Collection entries
>>

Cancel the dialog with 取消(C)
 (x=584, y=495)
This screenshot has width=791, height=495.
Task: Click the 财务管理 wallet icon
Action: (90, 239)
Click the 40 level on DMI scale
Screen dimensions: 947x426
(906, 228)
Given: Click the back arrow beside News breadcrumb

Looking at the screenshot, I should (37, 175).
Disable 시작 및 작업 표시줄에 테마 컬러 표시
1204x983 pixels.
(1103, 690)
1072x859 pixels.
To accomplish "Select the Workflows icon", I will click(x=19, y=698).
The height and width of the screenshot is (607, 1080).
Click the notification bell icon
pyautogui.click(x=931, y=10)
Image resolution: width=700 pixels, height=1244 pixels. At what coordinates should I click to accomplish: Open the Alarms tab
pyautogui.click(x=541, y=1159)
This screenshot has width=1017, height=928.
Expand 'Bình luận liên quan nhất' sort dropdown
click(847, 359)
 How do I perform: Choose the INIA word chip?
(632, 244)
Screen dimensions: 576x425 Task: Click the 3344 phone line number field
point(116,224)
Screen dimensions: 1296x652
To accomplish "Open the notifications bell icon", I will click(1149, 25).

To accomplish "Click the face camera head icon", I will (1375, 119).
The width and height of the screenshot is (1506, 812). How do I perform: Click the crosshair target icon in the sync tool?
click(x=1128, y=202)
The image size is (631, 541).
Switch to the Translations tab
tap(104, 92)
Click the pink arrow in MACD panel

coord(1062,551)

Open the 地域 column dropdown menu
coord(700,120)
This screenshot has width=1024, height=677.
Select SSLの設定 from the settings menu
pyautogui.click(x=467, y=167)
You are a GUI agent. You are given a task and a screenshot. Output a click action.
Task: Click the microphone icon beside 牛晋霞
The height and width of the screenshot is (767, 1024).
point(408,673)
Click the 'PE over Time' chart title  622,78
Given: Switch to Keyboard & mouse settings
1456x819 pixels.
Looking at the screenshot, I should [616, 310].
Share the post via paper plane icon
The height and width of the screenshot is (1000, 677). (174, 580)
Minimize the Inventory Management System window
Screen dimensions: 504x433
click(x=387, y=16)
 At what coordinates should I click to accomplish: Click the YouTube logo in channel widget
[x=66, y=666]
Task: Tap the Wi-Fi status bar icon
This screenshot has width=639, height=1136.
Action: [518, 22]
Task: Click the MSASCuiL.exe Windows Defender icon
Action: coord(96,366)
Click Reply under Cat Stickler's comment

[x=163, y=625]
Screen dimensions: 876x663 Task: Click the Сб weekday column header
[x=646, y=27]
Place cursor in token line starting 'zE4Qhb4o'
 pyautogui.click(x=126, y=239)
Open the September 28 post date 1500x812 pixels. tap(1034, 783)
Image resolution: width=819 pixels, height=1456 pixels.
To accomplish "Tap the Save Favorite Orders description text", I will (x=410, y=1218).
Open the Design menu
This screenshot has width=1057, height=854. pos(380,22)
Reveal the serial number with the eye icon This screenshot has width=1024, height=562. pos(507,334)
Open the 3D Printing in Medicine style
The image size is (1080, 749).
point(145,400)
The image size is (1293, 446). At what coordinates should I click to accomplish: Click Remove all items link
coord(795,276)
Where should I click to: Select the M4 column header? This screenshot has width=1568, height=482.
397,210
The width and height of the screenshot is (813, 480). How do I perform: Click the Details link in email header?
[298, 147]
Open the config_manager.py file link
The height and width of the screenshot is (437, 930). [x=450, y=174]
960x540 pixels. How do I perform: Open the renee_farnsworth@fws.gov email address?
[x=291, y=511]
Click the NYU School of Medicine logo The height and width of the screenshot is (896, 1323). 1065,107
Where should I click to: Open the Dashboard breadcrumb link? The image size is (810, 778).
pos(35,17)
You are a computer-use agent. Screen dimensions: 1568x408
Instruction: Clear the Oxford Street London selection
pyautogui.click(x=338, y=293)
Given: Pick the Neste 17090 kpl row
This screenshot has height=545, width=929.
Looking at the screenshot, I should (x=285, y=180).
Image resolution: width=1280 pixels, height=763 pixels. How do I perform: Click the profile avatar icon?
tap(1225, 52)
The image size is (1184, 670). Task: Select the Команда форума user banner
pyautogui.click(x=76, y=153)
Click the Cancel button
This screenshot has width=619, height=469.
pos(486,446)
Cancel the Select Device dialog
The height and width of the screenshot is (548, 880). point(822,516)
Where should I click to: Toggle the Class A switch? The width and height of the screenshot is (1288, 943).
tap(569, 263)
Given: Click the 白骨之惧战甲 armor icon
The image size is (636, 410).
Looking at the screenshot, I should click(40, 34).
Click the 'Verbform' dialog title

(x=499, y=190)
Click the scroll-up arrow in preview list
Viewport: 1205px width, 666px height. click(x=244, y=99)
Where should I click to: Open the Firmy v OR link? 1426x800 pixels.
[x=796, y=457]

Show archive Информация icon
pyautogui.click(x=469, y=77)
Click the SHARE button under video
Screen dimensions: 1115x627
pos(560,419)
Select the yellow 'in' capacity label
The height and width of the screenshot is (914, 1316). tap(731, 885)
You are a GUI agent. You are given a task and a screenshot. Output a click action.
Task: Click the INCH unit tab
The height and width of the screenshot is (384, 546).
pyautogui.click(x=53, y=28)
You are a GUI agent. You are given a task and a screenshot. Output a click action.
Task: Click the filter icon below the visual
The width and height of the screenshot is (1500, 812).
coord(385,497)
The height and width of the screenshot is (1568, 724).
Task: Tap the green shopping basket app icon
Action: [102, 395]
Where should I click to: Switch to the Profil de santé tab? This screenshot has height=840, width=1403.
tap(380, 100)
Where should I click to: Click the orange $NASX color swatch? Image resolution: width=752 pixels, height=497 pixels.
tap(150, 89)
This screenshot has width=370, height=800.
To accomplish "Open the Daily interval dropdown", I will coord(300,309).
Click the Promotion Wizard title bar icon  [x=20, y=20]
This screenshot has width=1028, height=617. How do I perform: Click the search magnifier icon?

<<

#### TASK DIRECTIONS
Give the entries again in full, exactly as they are written.

#### TASK OUTPUT
Cancel the dialog with 取消(C)
 (x=584, y=495)
This screenshot has width=791, height=495.
Task: Click the 财务管理 wallet icon
Action: (90, 239)
Click the 40 level on DMI scale
Screen dimensions: 947x426
(906, 228)
Given: Click the back arrow beside News breadcrumb

Looking at the screenshot, I should (37, 175).
Disable 시작 및 작업 표시줄에 테마 컬러 표시
1204x983 pixels.
(1103, 690)
1072x859 pixels.
To accomplish "Select the Workflows icon", I will click(x=19, y=698).
The height and width of the screenshot is (607, 1080).
Click the notification bell icon
pyautogui.click(x=931, y=10)
Image resolution: width=700 pixels, height=1244 pixels. At what coordinates should I click to accomplish: Open the Alarms tab
pyautogui.click(x=541, y=1159)
This screenshot has width=1017, height=928.
Expand 'Bình luận liên quan nhất' sort dropdown
click(847, 359)
 How do I perform: Choose the INIA word chip?
(632, 244)
Screen dimensions: 576x425 Task: Click the 3344 phone line number field
point(116,224)
Screen dimensions: 1296x652
To accomplish "Open the notifications bell icon", I will click(1149, 25).

To accomplish "Click the face camera head icon", I will (1375, 119).
The width and height of the screenshot is (1506, 812). How do I perform: Click the crosshair target icon in the sync tool?
click(x=1128, y=202)
The image size is (631, 541).
Switch to the Translations tab
tap(104, 92)
Click the pink arrow in MACD panel

coord(1062,551)

Open the 地域 column dropdown menu
coord(700,120)
This screenshot has width=1024, height=677.
Select SSLの設定 from the settings menu
pyautogui.click(x=467, y=167)
You are a GUI agent. You are given a task and a screenshot. Output a click action.
Task: Click the microphone icon beside 牛晋霞
The height and width of the screenshot is (767, 1024).
point(408,673)
Click the 'PE over Time' chart title  622,78
Given: Switch to Keyboard & mouse settings
1456x819 pixels.
Looking at the screenshot, I should [616, 310].
Share the post via paper plane icon
The height and width of the screenshot is (1000, 677). (174, 580)
Minimize the Inventory Management System window
Screen dimensions: 504x433
click(x=387, y=16)
 At what coordinates should I click to accomplish: Click the YouTube logo in channel widget
[x=66, y=666]
Task: Tap the Wi-Fi status bar icon
This screenshot has width=639, height=1136.
Action: [518, 22]
Task: Click the MSASCuiL.exe Windows Defender icon
Action: coord(96,366)
Click Reply under Cat Stickler's comment

[x=163, y=625]
Screen dimensions: 876x663 Task: Click the Сб weekday column header
[x=646, y=27]
Place cursor in token line starting 'zE4Qhb4o'
 pyautogui.click(x=126, y=239)
Open the September 28 post date 1500x812 pixels. tap(1034, 783)
Image resolution: width=819 pixels, height=1456 pixels.
To accomplish "Tap the Save Favorite Orders description text", I will (x=410, y=1218).
Open the Design menu
This screenshot has width=1057, height=854. pos(380,22)
Reveal the serial number with the eye icon This screenshot has width=1024, height=562. pos(507,334)
Open the 3D Printing in Medicine style
The image size is (1080, 749).
point(145,400)
The image size is (1293, 446). At what coordinates should I click to accomplish: Click Remove all items link
coord(795,276)
Where should I click to: Select the M4 column header? This screenshot has width=1568, height=482.
397,210
The width and height of the screenshot is (813, 480). How do I perform: Click the Details link in email header?
[298, 147]
Open the config_manager.py file link
The height and width of the screenshot is (437, 930). [x=450, y=174]
960x540 pixels. How do I perform: Open the renee_farnsworth@fws.gov email address?
[x=291, y=511]
Click the NYU School of Medicine logo The height and width of the screenshot is (896, 1323). 1065,107
Where should I click to: Open the Dashboard breadcrumb link? The image size is (810, 778).
pos(35,17)
You are a computer-use agent. Screen dimensions: 1568x408
Instruction: Clear the Oxford Street London selection
pyautogui.click(x=338, y=293)
Given: Pick the Neste 17090 kpl row
This screenshot has height=545, width=929.
Looking at the screenshot, I should (x=285, y=180).
Image resolution: width=1280 pixels, height=763 pixels. How do I perform: Click the profile avatar icon?
tap(1225, 52)
The image size is (1184, 670). Task: Select the Команда форума user banner
pyautogui.click(x=76, y=153)
Click the Cancel button
This screenshot has width=619, height=469.
pos(486,446)
Cancel the Select Device dialog
The height and width of the screenshot is (548, 880). point(822,516)
Where should I click to: Toggle the Class A switch? The width and height of the screenshot is (1288, 943).
tap(569, 263)
Given: Click the 白骨之惧战甲 armor icon
The image size is (636, 410).
Looking at the screenshot, I should click(40, 34).
Click the 'Verbform' dialog title

(x=499, y=190)
Click the scroll-up arrow in preview list
Viewport: 1205px width, 666px height. click(x=244, y=99)
Where should I click to: Open the Firmy v OR link? 1426x800 pixels.
[x=796, y=457]

Show archive Информация icon
pyautogui.click(x=469, y=77)
Click the SHARE button under video
Screen dimensions: 1115x627
pos(560,419)
Select the yellow 'in' capacity label
The height and width of the screenshot is (914, 1316). tap(731, 885)
You are a GUI agent. You are given a task and a screenshot. Output a click action.
Task: Click the INCH unit tab
The height and width of the screenshot is (384, 546).
pyautogui.click(x=53, y=28)
You are a GUI agent. You are given a task and a screenshot. Output a click action.
Task: Click the filter icon below the visual
The width and height of the screenshot is (1500, 812).
coord(385,497)
The height and width of the screenshot is (1568, 724).
Task: Tap the green shopping basket app icon
Action: [102, 395]
Where should I click to: Switch to the Profil de santé tab? This screenshot has height=840, width=1403.
tap(380, 100)
Where should I click to: Click the orange $NASX color swatch? Image resolution: width=752 pixels, height=497 pixels.
tap(150, 89)
This screenshot has width=370, height=800.
To accomplish "Open the Daily interval dropdown", I will coord(300,309).
Click the Promotion Wizard title bar icon  [x=20, y=20]
This screenshot has width=1028, height=617. How do I perform: Click the search magnifier icon?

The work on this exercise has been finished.